その音を聞いて、寝ていた人たちも目を覚ましているようだ。
「状況は分かるか?」
「タリアとヒカリちゃんの活躍で大分減らせています。ただオークたちもここに来て警戒心が上がったようです。動きが変わりました」
MAPで確認しているが、確かにばらけて移動していたのに一カ所に集まっている。魔力の大きさからジェネラルの元に集まっているな。

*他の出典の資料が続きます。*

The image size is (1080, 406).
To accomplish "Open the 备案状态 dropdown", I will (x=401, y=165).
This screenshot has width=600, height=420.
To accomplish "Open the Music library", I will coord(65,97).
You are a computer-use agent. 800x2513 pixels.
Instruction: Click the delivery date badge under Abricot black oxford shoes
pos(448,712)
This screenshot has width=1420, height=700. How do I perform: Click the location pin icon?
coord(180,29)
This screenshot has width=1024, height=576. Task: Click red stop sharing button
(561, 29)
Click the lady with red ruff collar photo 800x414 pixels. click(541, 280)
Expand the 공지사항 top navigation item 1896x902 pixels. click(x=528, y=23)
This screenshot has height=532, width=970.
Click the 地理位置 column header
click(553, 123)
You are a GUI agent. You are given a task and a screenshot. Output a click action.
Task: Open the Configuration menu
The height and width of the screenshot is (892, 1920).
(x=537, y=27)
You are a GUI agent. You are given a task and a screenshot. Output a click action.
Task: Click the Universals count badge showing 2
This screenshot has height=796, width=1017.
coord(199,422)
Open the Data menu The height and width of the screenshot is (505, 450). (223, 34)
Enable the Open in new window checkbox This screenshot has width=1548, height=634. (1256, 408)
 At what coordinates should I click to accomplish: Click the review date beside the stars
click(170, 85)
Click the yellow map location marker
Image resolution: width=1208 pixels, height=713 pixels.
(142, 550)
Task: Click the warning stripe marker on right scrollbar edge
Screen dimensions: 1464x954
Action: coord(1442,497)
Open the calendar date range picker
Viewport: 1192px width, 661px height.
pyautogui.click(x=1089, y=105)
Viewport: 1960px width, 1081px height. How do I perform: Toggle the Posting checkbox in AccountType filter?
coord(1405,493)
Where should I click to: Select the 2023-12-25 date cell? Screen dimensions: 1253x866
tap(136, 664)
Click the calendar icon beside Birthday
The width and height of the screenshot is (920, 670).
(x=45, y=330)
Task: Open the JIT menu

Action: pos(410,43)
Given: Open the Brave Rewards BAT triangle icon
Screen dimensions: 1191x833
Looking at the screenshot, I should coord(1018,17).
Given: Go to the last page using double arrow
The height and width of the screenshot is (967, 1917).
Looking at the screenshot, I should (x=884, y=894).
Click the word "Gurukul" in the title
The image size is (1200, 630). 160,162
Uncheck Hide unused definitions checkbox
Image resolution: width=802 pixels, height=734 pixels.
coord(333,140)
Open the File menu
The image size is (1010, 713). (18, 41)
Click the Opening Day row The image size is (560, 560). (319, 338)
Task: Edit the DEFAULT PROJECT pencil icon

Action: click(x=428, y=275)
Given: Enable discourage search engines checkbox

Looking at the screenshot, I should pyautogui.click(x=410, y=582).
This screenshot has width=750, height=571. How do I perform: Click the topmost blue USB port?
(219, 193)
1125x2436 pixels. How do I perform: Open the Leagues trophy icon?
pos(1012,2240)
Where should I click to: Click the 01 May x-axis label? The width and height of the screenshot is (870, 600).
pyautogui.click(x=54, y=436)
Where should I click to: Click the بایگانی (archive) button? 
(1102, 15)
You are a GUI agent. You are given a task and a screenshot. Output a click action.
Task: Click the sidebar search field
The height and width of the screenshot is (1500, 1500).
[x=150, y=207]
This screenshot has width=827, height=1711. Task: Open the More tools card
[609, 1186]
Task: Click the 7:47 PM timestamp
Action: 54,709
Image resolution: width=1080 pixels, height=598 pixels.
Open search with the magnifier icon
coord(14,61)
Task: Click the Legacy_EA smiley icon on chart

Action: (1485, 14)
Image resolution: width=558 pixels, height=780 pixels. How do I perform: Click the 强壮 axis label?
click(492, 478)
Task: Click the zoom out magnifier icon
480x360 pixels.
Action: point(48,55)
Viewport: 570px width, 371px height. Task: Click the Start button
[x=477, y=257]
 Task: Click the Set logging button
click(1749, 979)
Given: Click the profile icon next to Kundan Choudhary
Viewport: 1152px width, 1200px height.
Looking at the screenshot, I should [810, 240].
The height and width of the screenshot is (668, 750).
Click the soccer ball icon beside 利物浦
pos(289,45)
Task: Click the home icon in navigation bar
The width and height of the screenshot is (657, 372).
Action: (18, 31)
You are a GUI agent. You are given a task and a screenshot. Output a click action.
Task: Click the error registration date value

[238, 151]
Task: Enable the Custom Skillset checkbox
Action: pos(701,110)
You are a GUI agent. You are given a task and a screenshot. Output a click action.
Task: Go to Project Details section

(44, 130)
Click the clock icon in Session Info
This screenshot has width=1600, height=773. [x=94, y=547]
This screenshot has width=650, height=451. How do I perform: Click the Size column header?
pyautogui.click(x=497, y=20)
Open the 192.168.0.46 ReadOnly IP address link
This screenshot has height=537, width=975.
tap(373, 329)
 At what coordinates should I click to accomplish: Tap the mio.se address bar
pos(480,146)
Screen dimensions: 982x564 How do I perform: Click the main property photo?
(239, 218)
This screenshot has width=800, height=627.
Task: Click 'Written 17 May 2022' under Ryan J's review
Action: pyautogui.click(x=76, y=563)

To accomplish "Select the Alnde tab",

それでも奇襲で九体を倒すことが出来た。残りは六体か。
「合図を送った方が良くないか?」
「はい、合図を送ったらリンクを一度切らせて貰います」
そんな会話をしていたら、さらに三体の反応が消えた。
集結するオークを阻むために倒してる?
あれ? なんかオークを既に囲んでいるぞ。
「ちょっと待ってくれ」
「どうしました?」
「森の中を詳しく見れたりするか?」
「えっと、え?」
また一体消えた。これで残り二体か
「……オークを取り囲んでいるようです」
うん、ルイルイも驚いている。ジェネラルは残っているが、倒すのが早すぎないか?
「このまま任せて大丈夫でしょうか?」
「ああ、任せよう。下手に合図を送って集中力を乱さない方がいいだろう」
結局撤退の合図を送ることはなかった。
ルイルイの討伐完了の言葉を聞いて、ロックにその旨を伝えて俺は森に向かった。
倒したオークの死骸をアイテムボックスに収納するために、そして詳しい話を聞きに行くために。